DATASET ENTRIES Block Start

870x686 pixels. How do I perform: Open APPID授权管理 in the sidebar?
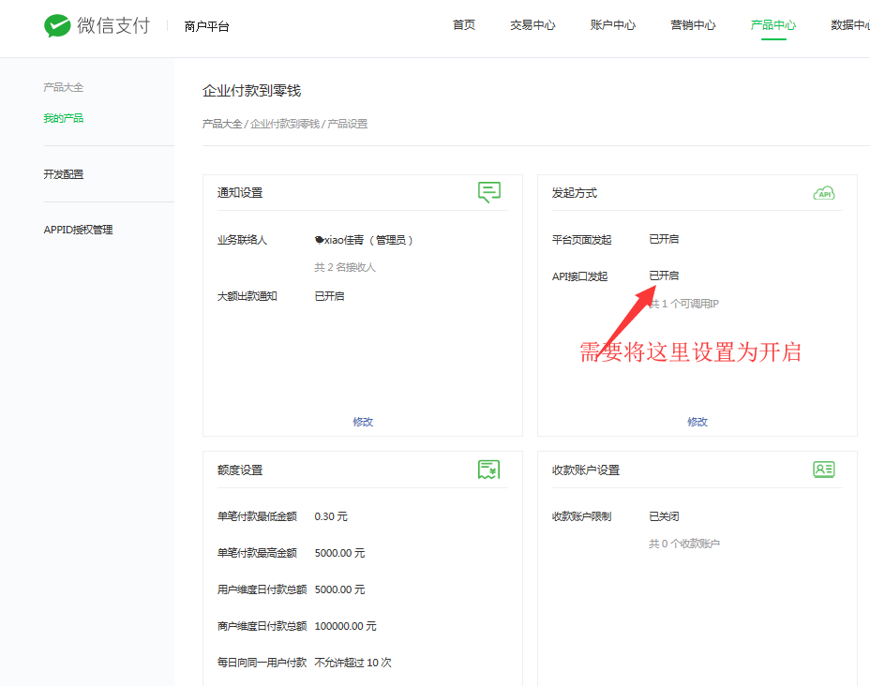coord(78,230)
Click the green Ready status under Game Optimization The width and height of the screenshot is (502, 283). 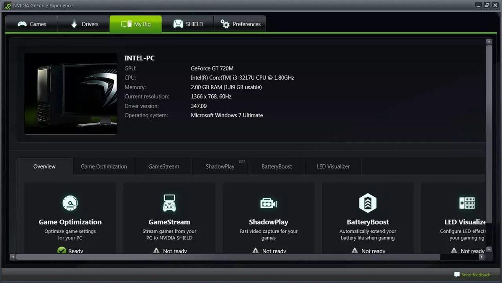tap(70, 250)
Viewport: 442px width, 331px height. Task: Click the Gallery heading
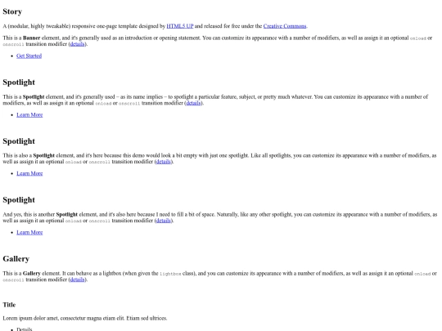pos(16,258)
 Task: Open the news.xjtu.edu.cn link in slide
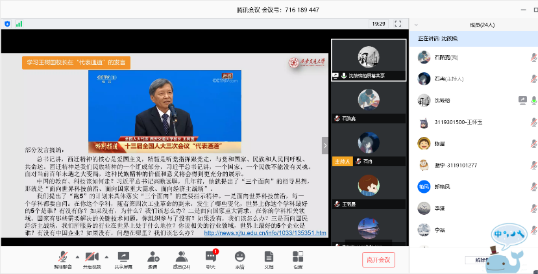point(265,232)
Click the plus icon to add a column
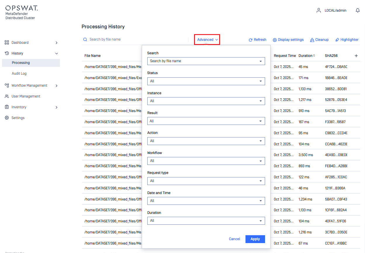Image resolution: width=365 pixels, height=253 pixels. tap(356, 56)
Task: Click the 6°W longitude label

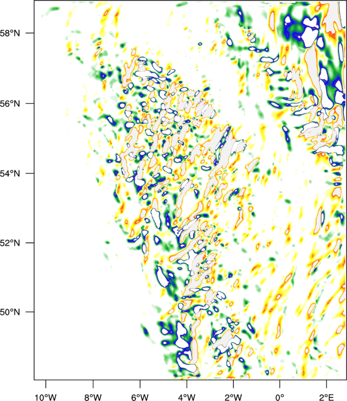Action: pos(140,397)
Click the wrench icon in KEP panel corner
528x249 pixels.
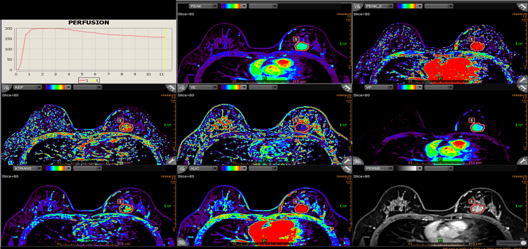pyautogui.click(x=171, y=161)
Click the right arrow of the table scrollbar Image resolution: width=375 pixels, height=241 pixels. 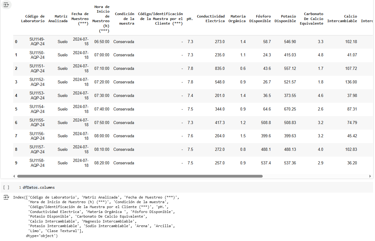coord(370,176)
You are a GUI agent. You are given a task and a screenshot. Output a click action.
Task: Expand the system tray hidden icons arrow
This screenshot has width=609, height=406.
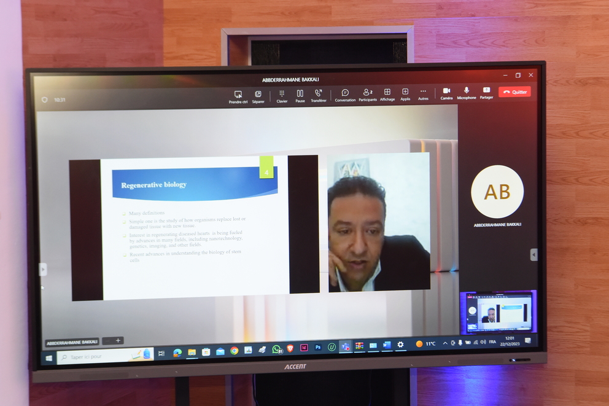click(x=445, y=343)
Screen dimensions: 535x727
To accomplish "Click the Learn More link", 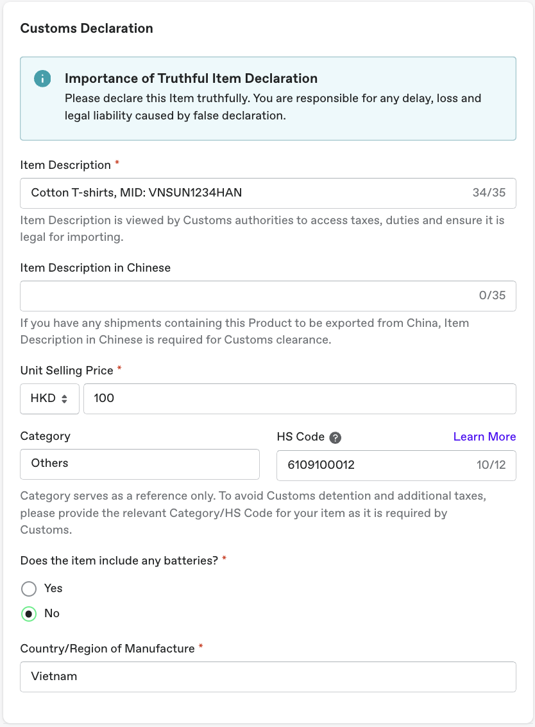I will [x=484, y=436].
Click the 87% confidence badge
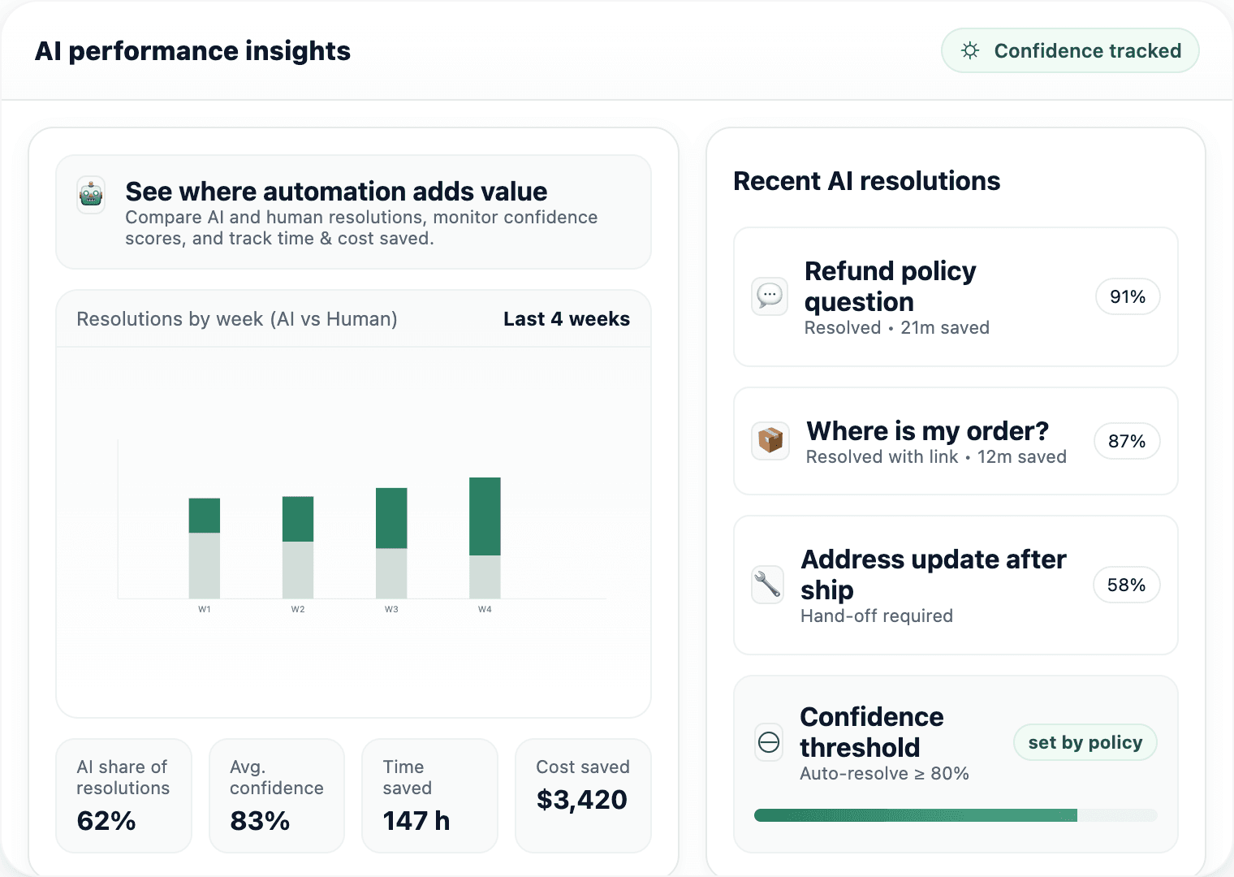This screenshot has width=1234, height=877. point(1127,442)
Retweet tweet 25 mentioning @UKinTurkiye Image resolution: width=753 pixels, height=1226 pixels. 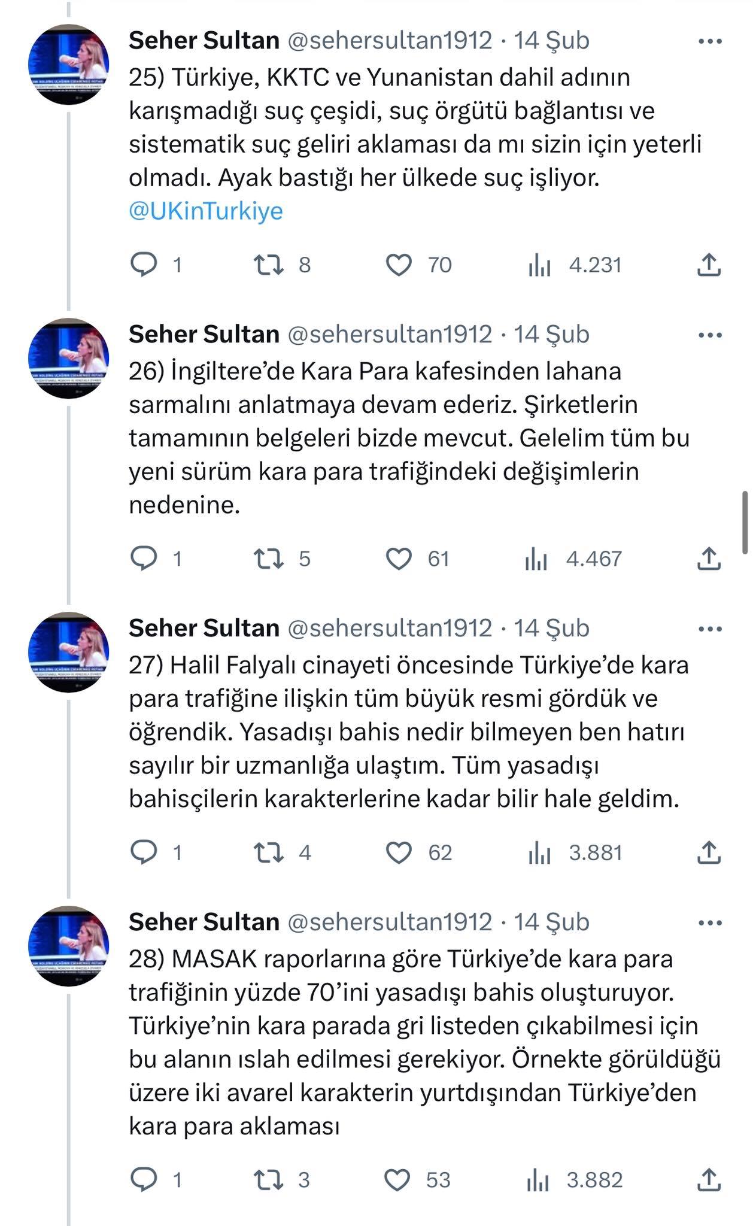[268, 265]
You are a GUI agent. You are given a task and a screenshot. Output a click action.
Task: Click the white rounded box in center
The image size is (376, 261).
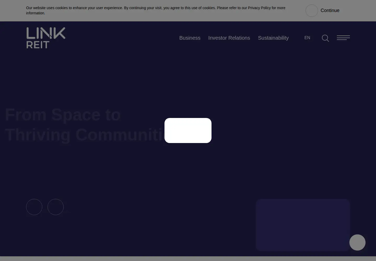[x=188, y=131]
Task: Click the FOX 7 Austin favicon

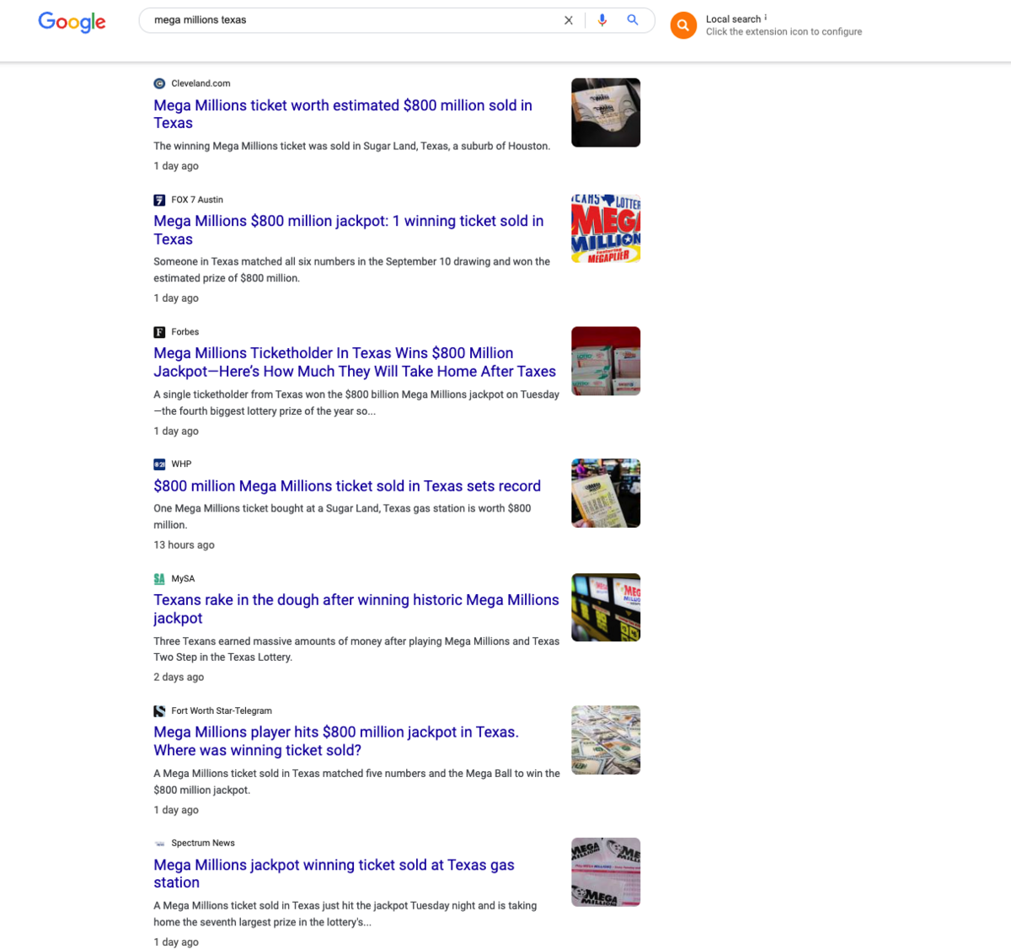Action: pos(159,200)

DATASET ENTRIES Block End

**PROBLEM REQUIREMENTS:**
Skip every picture, and restate word for word only the lines above from the line containing "Task: Open the" to the line containing "Click the wrench icon in KEP panel corner", both of them included.

**THE ANSWER:**
 Task: Open the news.xjtu.edu.cn link in slide
point(265,232)
Click the plus icon to add a column
Image resolution: width=365 pixels, height=253 pixels. tap(356, 56)
Task: Click the 6°W longitude label

Action: pos(140,397)
Click the wrench icon in KEP panel corner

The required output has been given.